An informal and anecdotal history of the music, venues and people that defined jazz in the UK. Through interviews with musicians, promoters and label owners, this collection focuses on some of the less well known aspects of British jazz – including the impact in Britain of overseas musicians, British developments in free improvisation in the 1960s, jazz outside London, and the contribution of women to the music.

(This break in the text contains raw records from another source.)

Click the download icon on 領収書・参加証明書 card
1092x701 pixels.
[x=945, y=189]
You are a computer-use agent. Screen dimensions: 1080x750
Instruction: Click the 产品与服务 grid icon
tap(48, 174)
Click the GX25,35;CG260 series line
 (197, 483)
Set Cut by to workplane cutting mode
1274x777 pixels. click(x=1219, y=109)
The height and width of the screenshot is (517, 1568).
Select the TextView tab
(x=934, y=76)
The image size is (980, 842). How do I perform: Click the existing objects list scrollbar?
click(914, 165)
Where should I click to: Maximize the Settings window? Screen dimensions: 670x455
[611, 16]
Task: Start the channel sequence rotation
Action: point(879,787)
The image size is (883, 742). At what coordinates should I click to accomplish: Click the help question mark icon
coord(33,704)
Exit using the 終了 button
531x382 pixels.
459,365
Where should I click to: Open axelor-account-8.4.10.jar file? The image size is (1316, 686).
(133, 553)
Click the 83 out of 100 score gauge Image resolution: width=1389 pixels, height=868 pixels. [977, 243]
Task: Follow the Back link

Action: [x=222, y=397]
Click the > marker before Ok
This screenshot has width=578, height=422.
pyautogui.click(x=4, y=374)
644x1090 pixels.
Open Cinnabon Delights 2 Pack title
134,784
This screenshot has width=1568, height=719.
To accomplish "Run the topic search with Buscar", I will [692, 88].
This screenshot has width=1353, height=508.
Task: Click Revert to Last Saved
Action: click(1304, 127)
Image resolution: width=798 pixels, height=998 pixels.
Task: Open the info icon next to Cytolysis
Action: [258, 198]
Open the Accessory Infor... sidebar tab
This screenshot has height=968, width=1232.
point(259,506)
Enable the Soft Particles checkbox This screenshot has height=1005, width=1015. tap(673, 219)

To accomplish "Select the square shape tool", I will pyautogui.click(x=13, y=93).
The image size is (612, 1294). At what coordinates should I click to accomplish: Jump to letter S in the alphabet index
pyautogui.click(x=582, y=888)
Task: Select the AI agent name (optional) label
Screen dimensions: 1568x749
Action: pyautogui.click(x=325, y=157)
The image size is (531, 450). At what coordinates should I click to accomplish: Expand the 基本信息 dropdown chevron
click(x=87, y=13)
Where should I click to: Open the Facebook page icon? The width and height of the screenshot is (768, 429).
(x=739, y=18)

Oral history of recorded sound

This teaching package reflects in sound, image and text the cultural and economic impact of developments in recording technology over the 20th century. It also features oral history interviews with significant figures in the worlds of music, radio, and the recording industry – with a focus on backroom innovators who have rarely enjoyed the limelight.

Sound Maps

A series of interactive maps allowing browsing and listening of accents and dialects, nature sounds, oral memories and traditional music.

Soundscapes

The word "soundscape" was coined by composer R. Murray Schafer to identify sounds that “describe a place, a sonic identity, a sonic memory, but always a sound that is pertinent to a place” This selection draws together mechanical and industrial sounds (including transport and fog-horns), soundscapes of the natural world across continents, urban soundscapes, and wildlife sounds from around the globe.

St Mary-le-Bow public debates

At one o’clock every Tuesday lunchtime for fifteen years (1964–79), Joseph McCulloch, the Rector of St Mary-le-Bow Church in the City of London, invited a well-known public figure to debate an issue of the day. Popular among city workers, guests included Enoch Powell on race, Diana Rigg on single parentage, A. J. Ayer on moral responsibility, Edna O’Brien on fear, and Germaine Greer on free will.

Syliphone record label recordings from Guinea

More than 7,800 recordings of music from Guinea were originally released on the Syliphone record label. It includes many unique recordings not previously heard outside of Guinea. A large proportion has not been broadcast in more than 20 years, because it was politically sensitive and subject to censorship. The list of artists and musicians represented in the collection is a who's who of Guinean and African music. There are many unreleased recordings by major stars such as Kandia Sory Kouyaté, Bembeya Jazz National, Fodé Conté, and Kadé Diawara, in addition to hundreds of unreleased recordings by Guinea’s national and regional orchestras, troupes and ensembles. There is also a wealth of material by famous Guinean artists who, as they were never commercially recorded, are virtually unknown outside of Guinea, including Farba Tela (an inspiration to Ali Farka Touré), Mama Kanté, Binta Laaly Sow, Koubia Jazz, and Jeanne Macauley. The collection also features thousands of traditional songs from all of Guinea’s regions and ethnic groups.